* [TASK STATEMENT]: Everything in the records is to be written out exactly, except the pictures.

* [SUPPLIED DATA]:
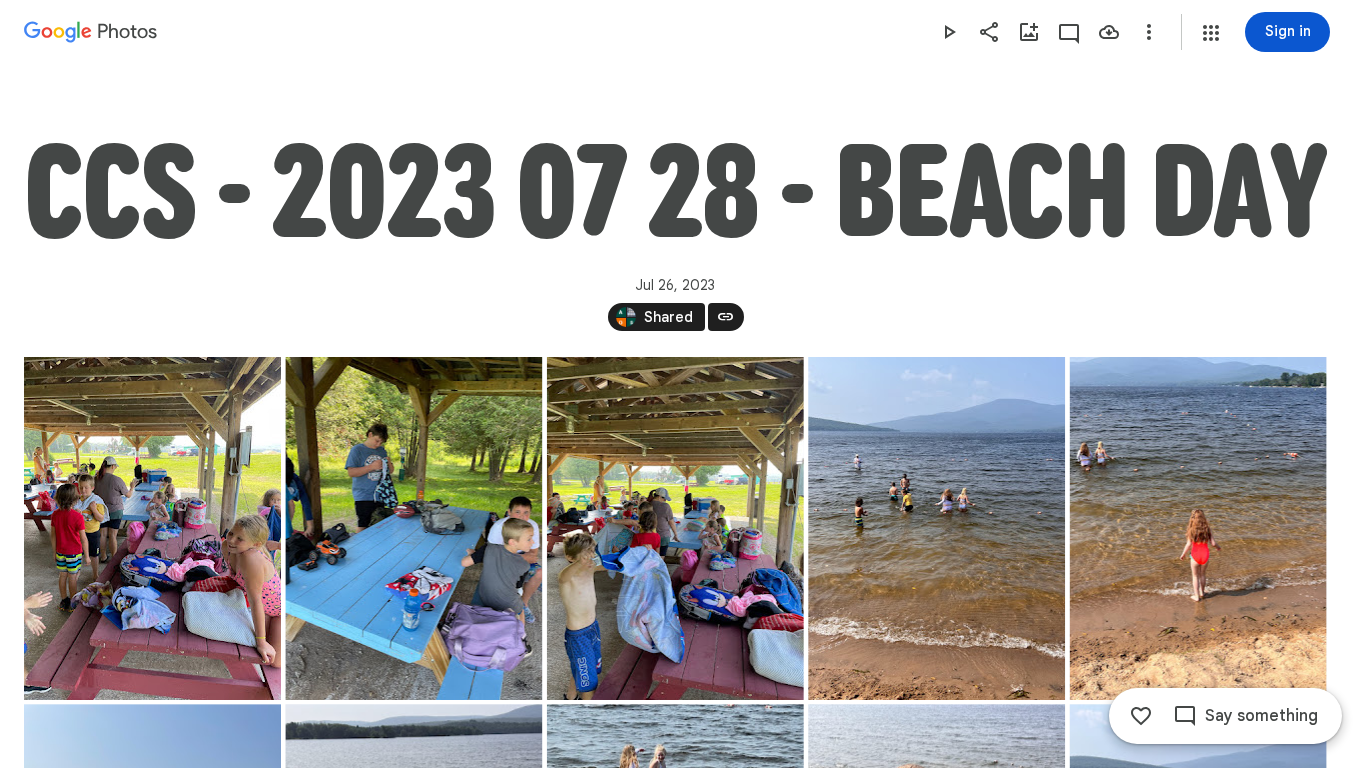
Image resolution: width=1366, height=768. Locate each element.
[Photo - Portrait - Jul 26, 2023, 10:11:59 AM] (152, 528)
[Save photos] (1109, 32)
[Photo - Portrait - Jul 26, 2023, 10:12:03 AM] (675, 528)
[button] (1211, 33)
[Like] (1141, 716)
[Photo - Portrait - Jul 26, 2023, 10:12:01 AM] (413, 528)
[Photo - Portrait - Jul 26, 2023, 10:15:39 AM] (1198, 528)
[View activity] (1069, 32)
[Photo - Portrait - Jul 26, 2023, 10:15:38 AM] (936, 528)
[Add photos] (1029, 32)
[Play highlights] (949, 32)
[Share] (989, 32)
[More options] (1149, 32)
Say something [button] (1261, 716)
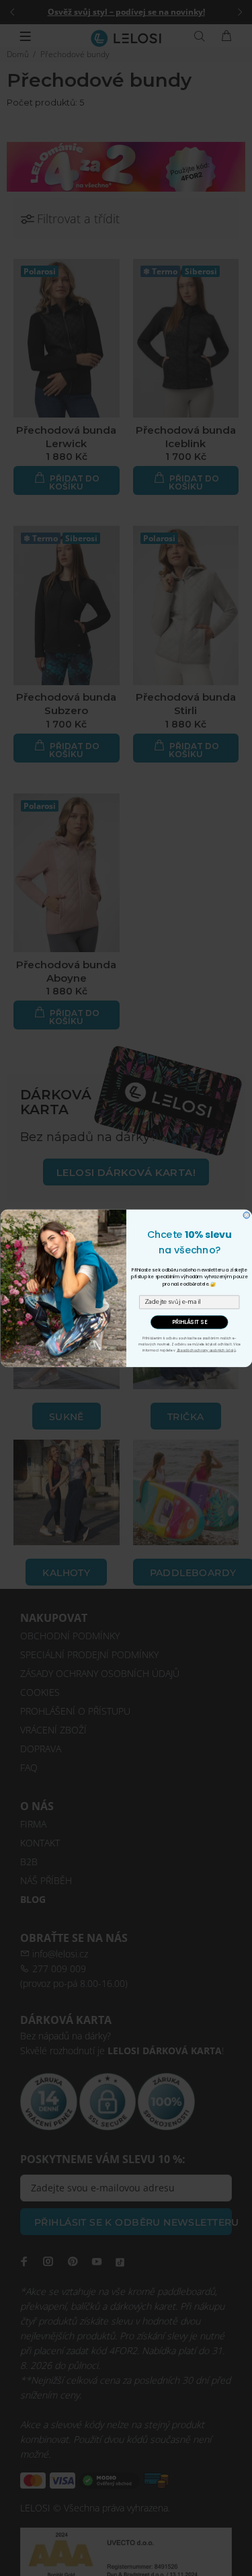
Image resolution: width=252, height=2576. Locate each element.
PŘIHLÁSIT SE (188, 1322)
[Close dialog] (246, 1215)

* [OUTPUT OF THE TASK]:
Image resolution: width=1366, height=768. Locate each element.
[Photo - Portrait - Jul 26, 2023, 10:11:59 AM] (152, 528)
[Save photos] (1109, 32)
[Photo - Portrait - Jul 26, 2023, 10:12:03 AM] (675, 528)
[button] (1211, 33)
[Like] (1141, 716)
[Photo - Portrait - Jul 26, 2023, 10:12:01 AM] (413, 528)
[Photo - Portrait - Jul 26, 2023, 10:15:39 AM] (1198, 528)
[View activity] (1069, 32)
[Photo - Portrait - Jul 26, 2023, 10:15:38 AM] (936, 528)
[Add photos] (1029, 32)
[Play highlights] (949, 32)
[Share] (989, 32)
[More options] (1149, 32)
Say something [button] (1261, 716)
Image resolution: width=252, height=2576. Locate each element.
PŘIHLÁSIT SE (188, 1322)
[Close dialog] (246, 1215)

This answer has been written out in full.